WORK REQUIRED:
Each record must be printed again exactly as it appears.

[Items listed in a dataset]
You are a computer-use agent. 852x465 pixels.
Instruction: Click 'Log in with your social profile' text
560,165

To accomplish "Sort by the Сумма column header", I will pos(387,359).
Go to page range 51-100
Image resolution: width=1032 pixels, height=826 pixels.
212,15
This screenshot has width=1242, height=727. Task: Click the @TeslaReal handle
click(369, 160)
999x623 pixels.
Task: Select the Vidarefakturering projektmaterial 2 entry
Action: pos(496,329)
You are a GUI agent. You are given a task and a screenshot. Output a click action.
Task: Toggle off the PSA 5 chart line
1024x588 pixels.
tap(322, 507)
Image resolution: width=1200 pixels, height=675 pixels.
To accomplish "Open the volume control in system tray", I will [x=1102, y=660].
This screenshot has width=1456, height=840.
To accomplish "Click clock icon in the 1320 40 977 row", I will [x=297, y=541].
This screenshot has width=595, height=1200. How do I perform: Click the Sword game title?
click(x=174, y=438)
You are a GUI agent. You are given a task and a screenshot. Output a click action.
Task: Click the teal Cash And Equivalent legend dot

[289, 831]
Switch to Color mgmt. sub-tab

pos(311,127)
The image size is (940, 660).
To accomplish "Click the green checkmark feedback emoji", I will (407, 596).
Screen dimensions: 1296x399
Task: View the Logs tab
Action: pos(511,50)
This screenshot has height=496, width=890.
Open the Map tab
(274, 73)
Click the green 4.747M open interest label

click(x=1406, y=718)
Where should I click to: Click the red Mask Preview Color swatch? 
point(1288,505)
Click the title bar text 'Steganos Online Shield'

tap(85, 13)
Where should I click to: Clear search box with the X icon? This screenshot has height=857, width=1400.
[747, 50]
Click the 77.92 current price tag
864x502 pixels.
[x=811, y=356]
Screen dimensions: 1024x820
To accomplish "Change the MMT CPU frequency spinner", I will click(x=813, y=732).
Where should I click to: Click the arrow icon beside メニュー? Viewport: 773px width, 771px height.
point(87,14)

SOLVED EXERCISE:
You are a computer-use agent. 852x465 pixels.
Instruction: Click 'Log in with your social profile' text
560,165

To accomplish "Sort by the Сумма column header", I will pos(387,359).
Go to page range 51-100
Image resolution: width=1032 pixels, height=826 pixels.
212,15
This screenshot has width=1242, height=727. Task: Click the @TeslaReal handle
click(369, 160)
999x623 pixels.
Task: Select the Vidarefakturering projektmaterial 2 entry
Action: pos(496,329)
You are a GUI agent. You are given a task and a screenshot. Output a click action.
Task: Toggle off the PSA 5 chart line
1024x588 pixels.
tap(322, 507)
Image resolution: width=1200 pixels, height=675 pixels.
To accomplish "Open the volume control in system tray", I will [x=1102, y=660].
This screenshot has width=1456, height=840.
To accomplish "Click clock icon in the 1320 40 977 row", I will [x=297, y=541].
This screenshot has width=595, height=1200. How do I perform: Click the Sword game title?
click(x=174, y=438)
You are a GUI agent. You are given a task and a screenshot. Output a click action.
Task: Click the teal Cash And Equivalent legend dot

[289, 831]
Switch to Color mgmt. sub-tab

pos(311,127)
The image size is (940, 660).
To accomplish "Click the green checkmark feedback emoji", I will (407, 596).
Screen dimensions: 1296x399
Task: View the Logs tab
Action: pos(511,50)
This screenshot has height=496, width=890.
Open the Map tab
(274, 73)
Click the green 4.747M open interest label

click(x=1406, y=718)
Where should I click to: Click the red Mask Preview Color swatch? 
point(1288,505)
Click the title bar text 'Steganos Online Shield'

tap(85, 13)
Where should I click to: Clear search box with the X icon? This screenshot has height=857, width=1400.
[747, 50]
Click the 77.92 current price tag
864x502 pixels.
[x=811, y=356]
Screen dimensions: 1024x820
To accomplish "Change the MMT CPU frequency spinner", I will click(x=813, y=732).
Where should I click to: Click the arrow icon beside メニュー? Viewport: 773px width, 771px height.
point(87,14)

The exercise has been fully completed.